Recently one of my "e-mail pals" (if that's what we have nowadays instead of pen pals) told me about a poetry writing teacher she'd had who banned the words "huddle" and "ooze." I can understand objecting to "ooze" if that word had been beaten to death because she was teaching a horror-themed course, but that wasn't the case. And what in the name of the Great Horn Spoon is wrong with "huddle"? The same instructor also maintained, against all established conversational practice, that books can't sit on shelves, chairs in corners, etc. because only living creatures "sit." Since when?
I've run into several examples of such quirks—"rules" that spring from nowhere, as far as I could tell, insisted on by editors or other writing authorities. One of my editors declares that "stand up" and "sit down" are always redundant and deletes the preposition whenever it sneaks into those phrases. I believe sometimes a legitimate distinction needs to be made between the static position of sitting or standing and the process of moving into one of those positions. Another editor (different publisher) forbids inanimate possessives, holding that only people or animals can support an apostrophe followed by S. That "rule" came as a shock to me, in view of our habitual use of inanimate possessives in casual conversation and numerous literary counter-examples. What about the rockets' red glare, dawn's early light, the twilight's last gleaming, the church's one foundation, Land's End, a stone's throw away, New Year's Eve, and a Midsummer Night's Dream? Yet another of my editors disallows the S on the end of "backwards," a perfectly legitimate word sometimes more colloquially fitting than "backward." In fact, the two words can have a substantive difference in meaning, as when "backward" signifies a lack of mental capacity.

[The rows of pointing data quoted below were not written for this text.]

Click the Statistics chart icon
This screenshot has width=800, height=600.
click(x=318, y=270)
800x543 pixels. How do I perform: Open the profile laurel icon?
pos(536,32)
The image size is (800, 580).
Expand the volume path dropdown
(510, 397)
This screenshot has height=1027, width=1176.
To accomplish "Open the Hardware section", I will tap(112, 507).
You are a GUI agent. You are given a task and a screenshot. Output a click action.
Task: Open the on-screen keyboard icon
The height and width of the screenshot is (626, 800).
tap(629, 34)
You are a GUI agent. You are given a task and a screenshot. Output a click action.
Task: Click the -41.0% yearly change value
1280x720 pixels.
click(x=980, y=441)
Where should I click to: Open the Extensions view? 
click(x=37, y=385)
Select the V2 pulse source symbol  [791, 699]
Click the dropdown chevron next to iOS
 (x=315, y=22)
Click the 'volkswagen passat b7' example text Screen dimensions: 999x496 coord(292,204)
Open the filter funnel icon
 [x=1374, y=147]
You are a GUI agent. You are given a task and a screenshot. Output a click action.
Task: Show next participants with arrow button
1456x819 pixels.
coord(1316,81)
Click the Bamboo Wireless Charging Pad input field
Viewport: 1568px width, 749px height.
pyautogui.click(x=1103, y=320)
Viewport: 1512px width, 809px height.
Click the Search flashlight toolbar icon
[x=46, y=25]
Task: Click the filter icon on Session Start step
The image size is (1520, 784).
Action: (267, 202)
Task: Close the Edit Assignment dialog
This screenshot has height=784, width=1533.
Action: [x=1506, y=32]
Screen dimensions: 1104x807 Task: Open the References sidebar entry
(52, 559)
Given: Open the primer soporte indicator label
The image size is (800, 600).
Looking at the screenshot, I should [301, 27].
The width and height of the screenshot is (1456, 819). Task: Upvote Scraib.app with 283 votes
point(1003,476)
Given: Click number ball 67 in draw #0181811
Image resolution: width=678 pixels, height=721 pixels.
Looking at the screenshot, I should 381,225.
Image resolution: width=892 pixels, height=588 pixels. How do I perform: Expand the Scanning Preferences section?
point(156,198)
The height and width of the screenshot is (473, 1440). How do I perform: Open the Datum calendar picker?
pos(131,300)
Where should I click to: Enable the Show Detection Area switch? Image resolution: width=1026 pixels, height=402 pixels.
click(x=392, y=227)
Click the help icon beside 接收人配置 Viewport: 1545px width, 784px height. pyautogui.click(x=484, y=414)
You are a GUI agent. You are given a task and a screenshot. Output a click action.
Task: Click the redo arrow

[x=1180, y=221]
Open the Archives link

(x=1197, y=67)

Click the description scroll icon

More widespread is the notion that one shouldn't start a sentence with "and" or "but," despite countless sentences beginning with "and" in the Bible and Shakespeare. That "rule" makes no grammatical sense, because these are coordinating conjunctions (not subordinating), so of course they can introduce an independent clause, which can stand alone as a sentence. Like any other stylistic device, starting a sentence with these conjunctions shouldn't be overdone, but it's absurd to shun them altogether. Similarly, by now everybody probably realizes there's no legitimate rule against splitting infinitives in English (that prohibition was borrowed from Latin, in which an infinitive is a single word, as in modern German or French). It's usually best avoided because of awkwardness, but sometimes splitting the infinitive is the only way to construct a smoothly flowing or clearly understandable sentence. Would "boldly to go where no one has gone before" sound as impressive as "to boldly go"?
Too many contemporary American published books contain enough cringe-making grammatical and stylistic errors to occupy us usage purists for a lifetime, without piling on additional "rules" of dubious validity.